Task
Transcribe, word for word and without additions, each line below from the one containing "The image size is (1024, 768)." through the one containing "Viewport: 1568px width, 755px height.", both ends included.

Given data
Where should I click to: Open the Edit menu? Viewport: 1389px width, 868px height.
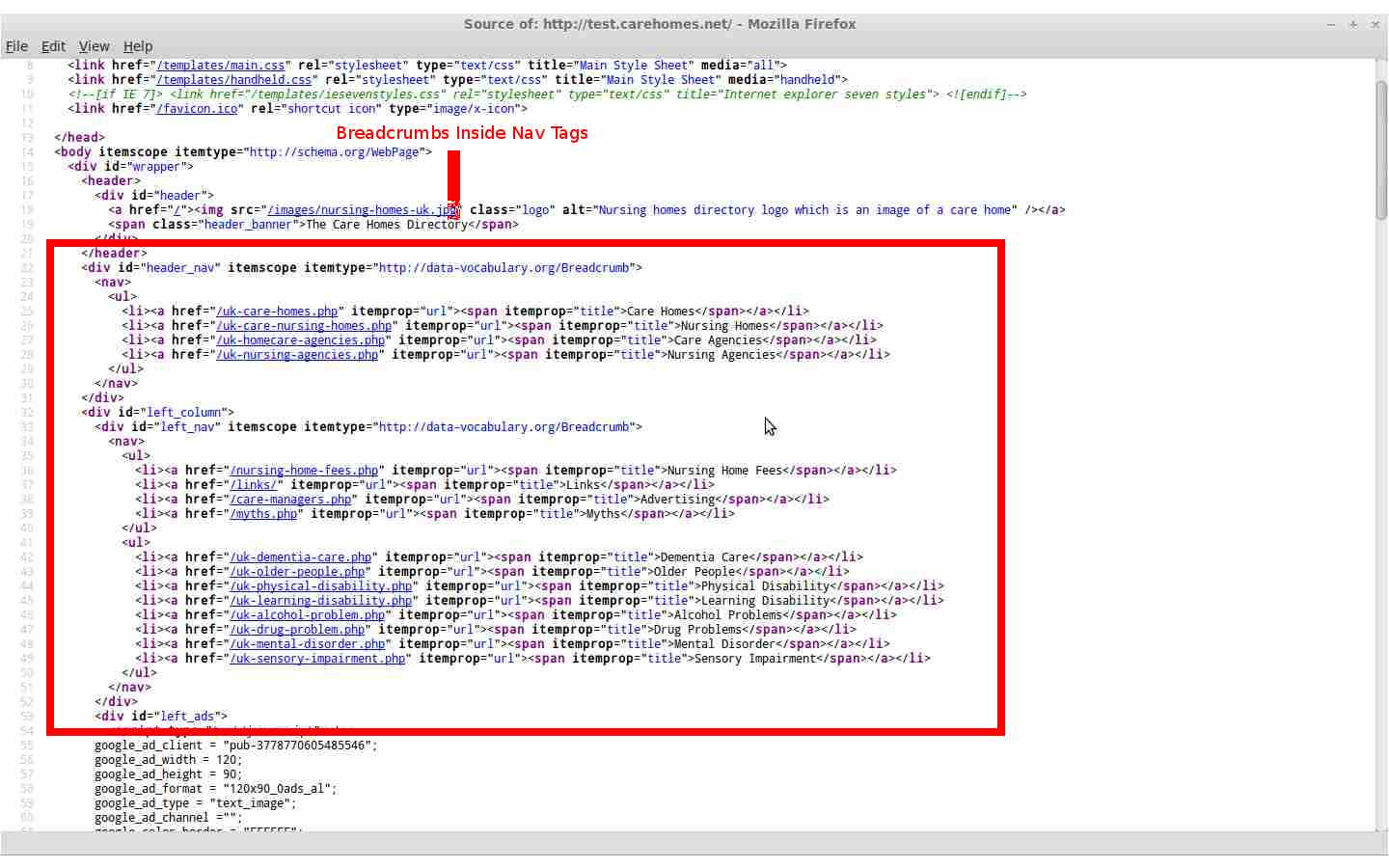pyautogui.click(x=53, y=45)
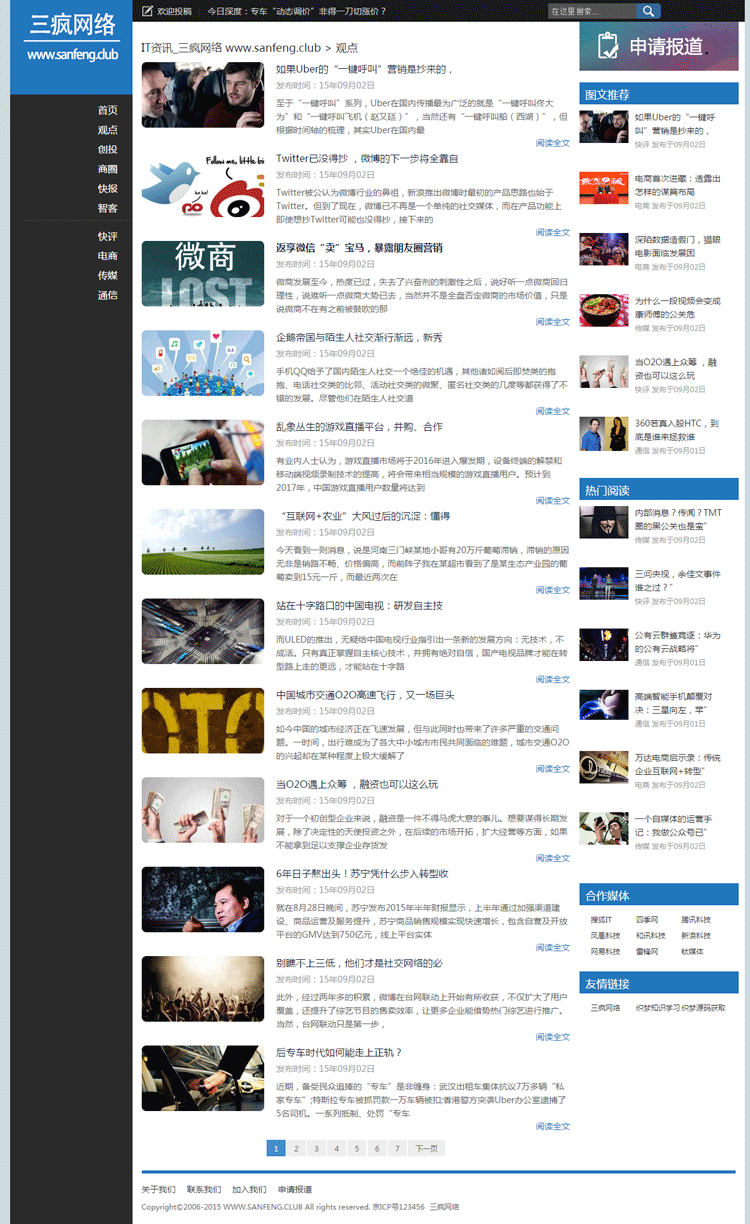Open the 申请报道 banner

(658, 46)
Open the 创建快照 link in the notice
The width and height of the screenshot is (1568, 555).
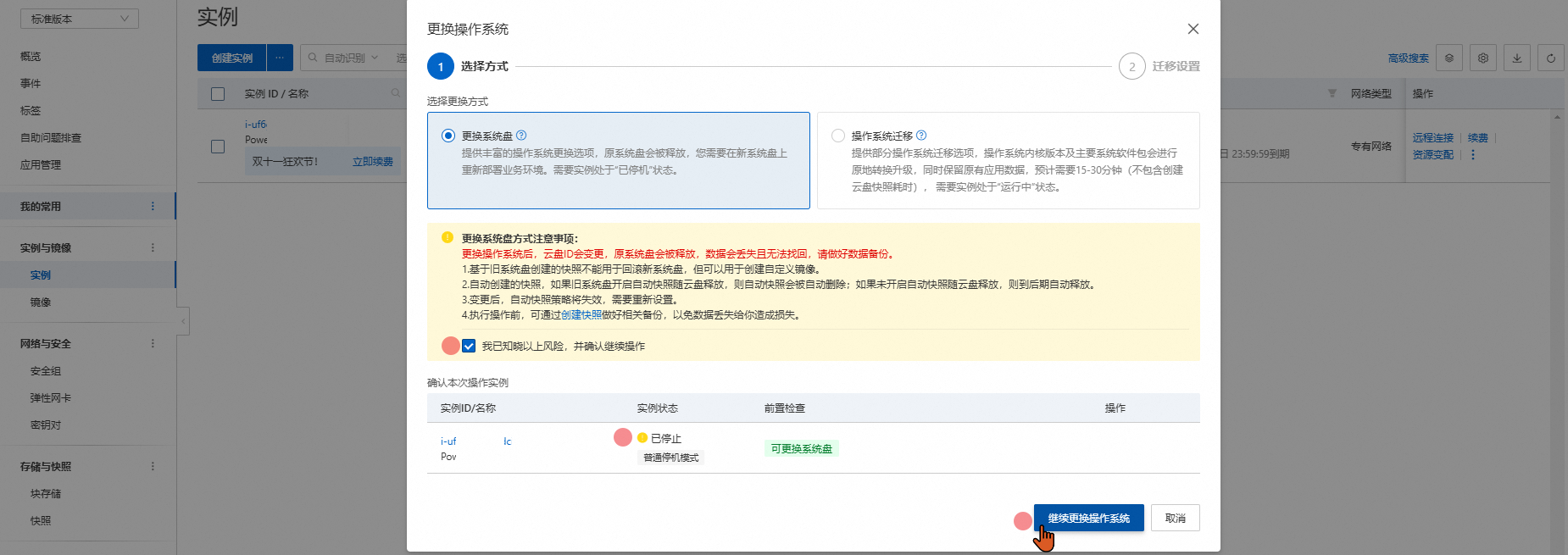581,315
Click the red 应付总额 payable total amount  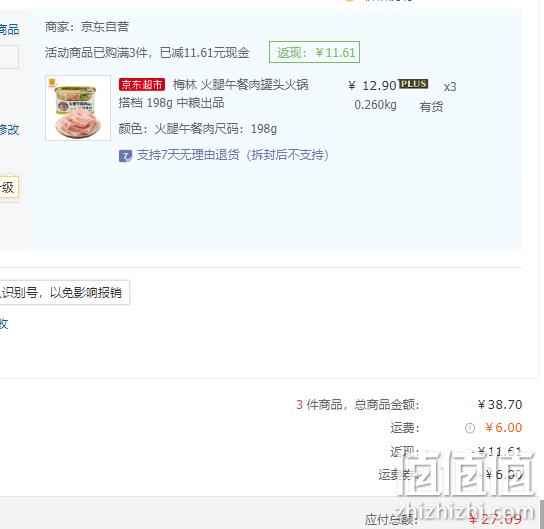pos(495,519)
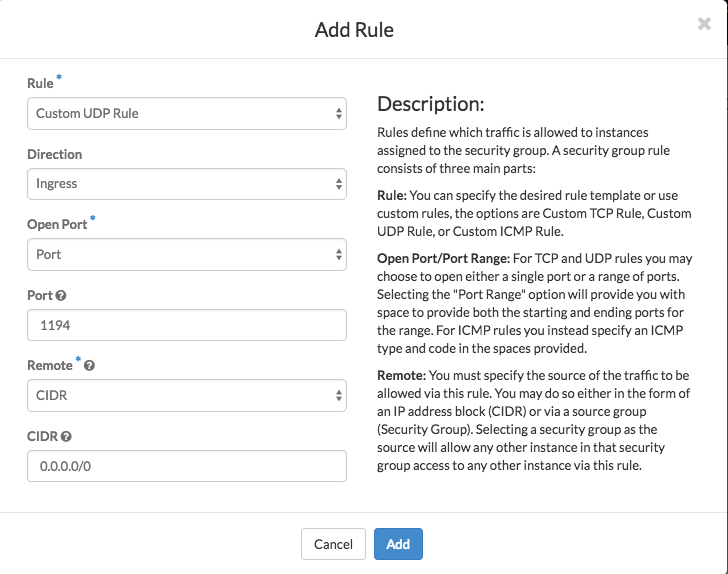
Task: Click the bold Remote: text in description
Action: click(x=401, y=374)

...

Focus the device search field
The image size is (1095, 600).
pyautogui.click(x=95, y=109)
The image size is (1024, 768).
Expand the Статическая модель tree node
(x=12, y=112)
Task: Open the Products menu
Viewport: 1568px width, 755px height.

Task answer
The image size is (1024, 768).
Expand the Статическая модель tree node
(x=12, y=112)
Task: Open the Products menu
Viewport: 1568px width, 755px height.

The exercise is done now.